Activity:
Once the line containing "Toggle the green" appears, output it and each remaining line of the records below exactly, with no pictures and nothing more.

Stored data entries
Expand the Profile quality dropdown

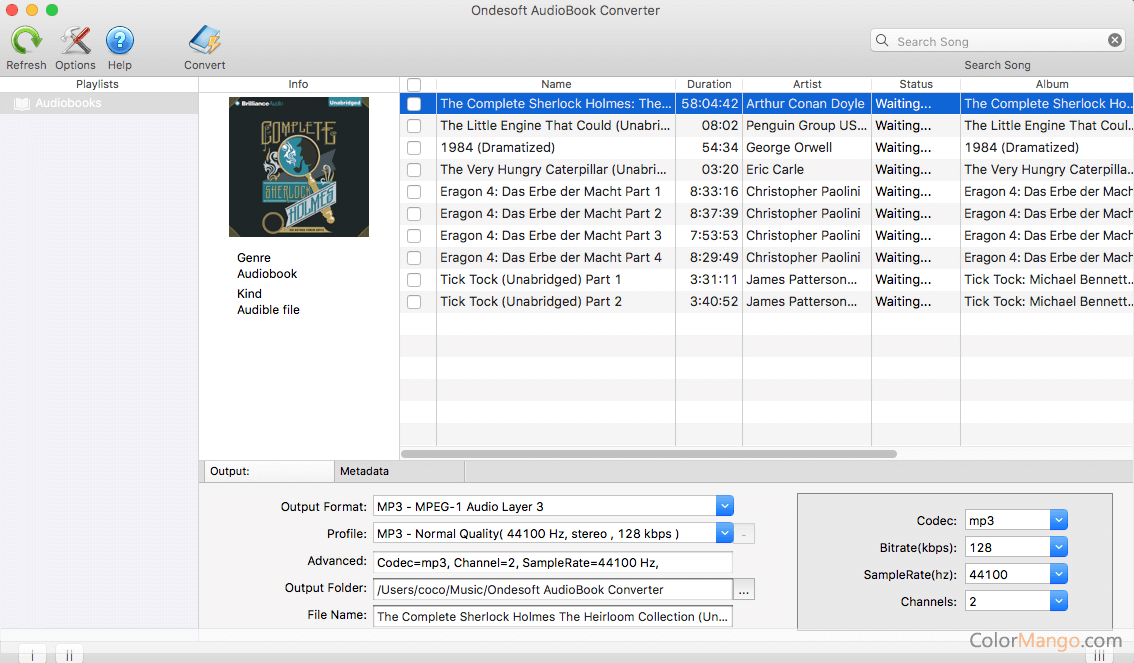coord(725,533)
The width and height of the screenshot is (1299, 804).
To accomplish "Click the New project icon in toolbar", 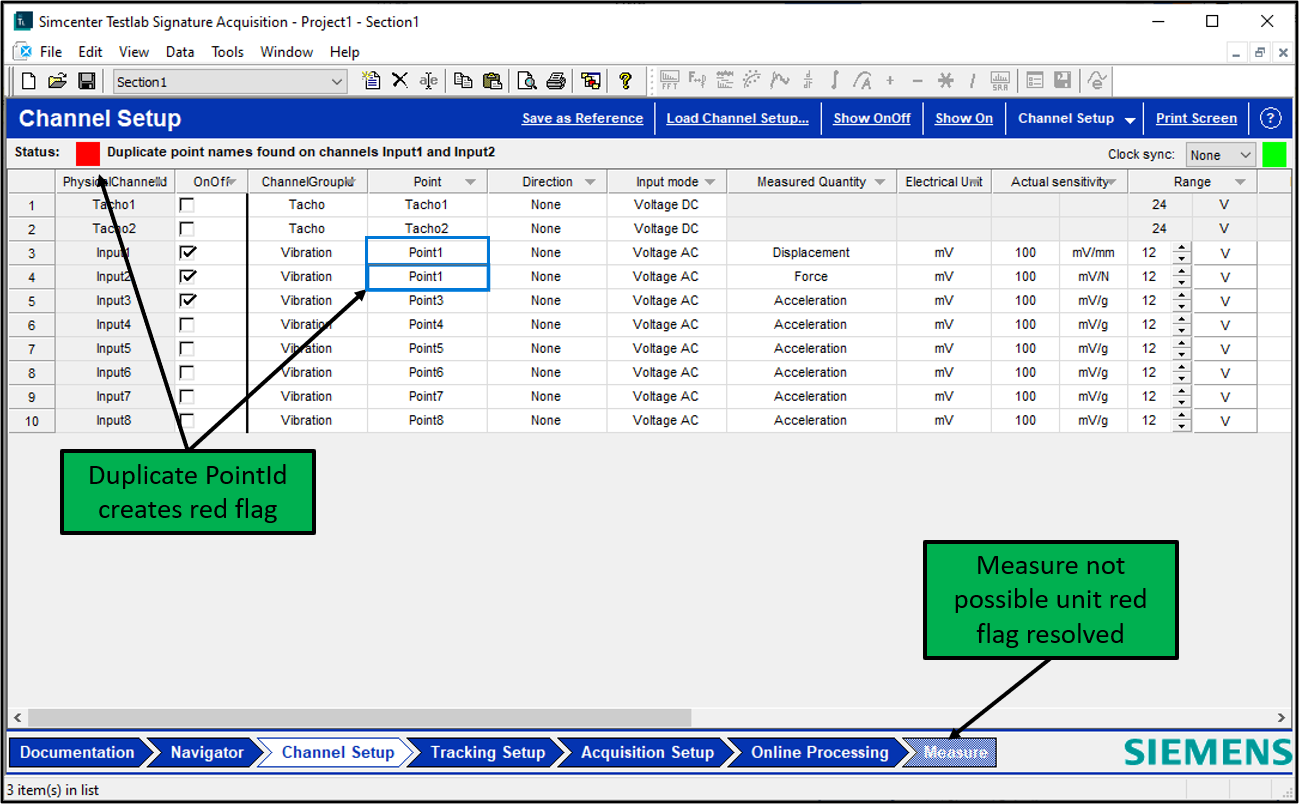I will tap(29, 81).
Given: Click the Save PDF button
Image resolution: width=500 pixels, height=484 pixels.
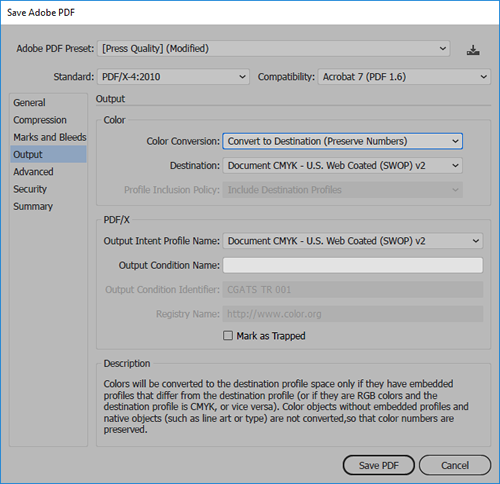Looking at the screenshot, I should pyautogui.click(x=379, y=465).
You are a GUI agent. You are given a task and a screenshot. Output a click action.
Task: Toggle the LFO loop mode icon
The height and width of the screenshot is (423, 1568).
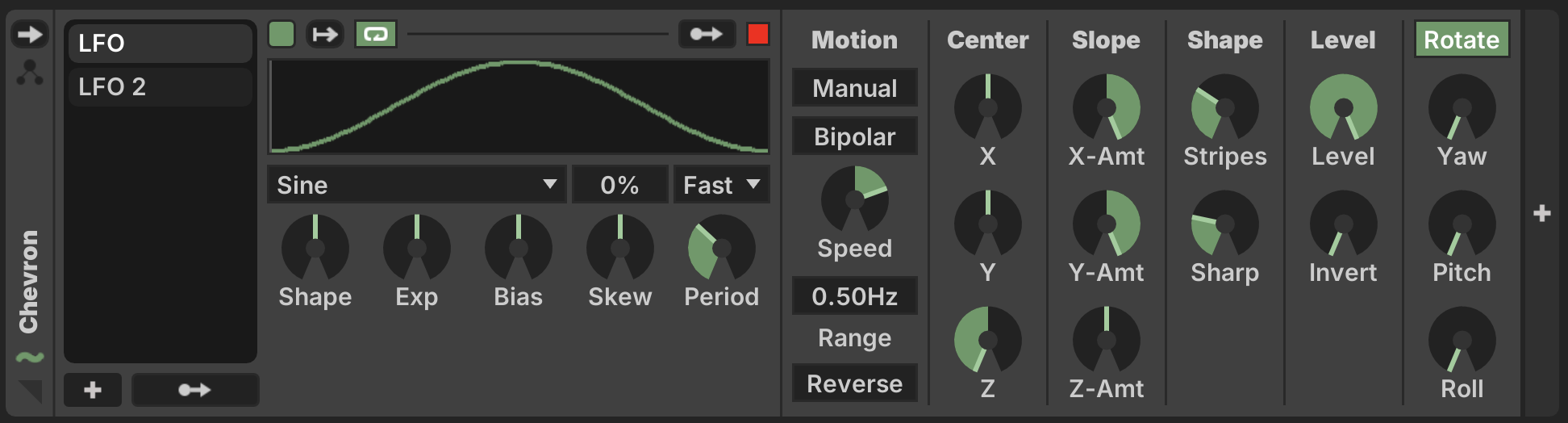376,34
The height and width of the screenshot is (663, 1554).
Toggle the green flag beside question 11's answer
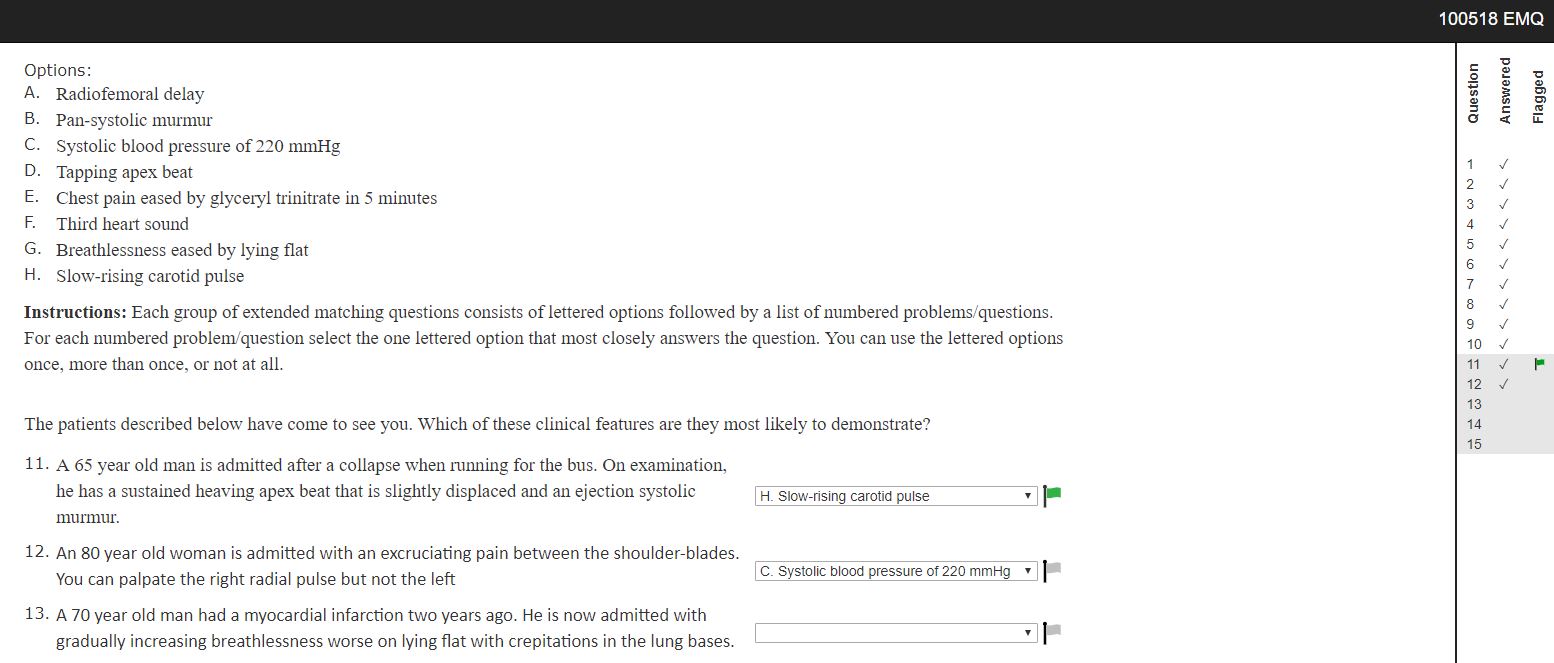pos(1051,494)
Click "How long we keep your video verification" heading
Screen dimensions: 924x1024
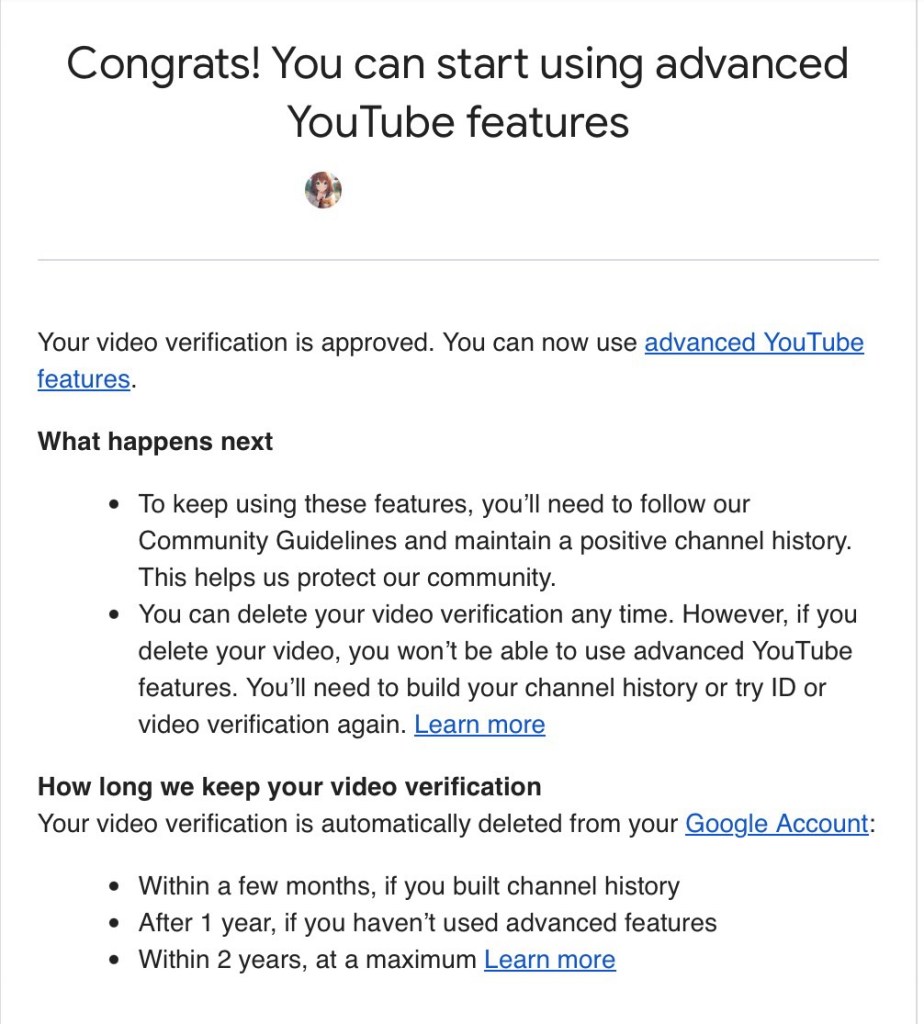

Expected answer:
Toggle the green flag beside question 11's answer
pos(1051,494)
Click "How long we keep your video verification" heading
Screen dimensions: 924x1024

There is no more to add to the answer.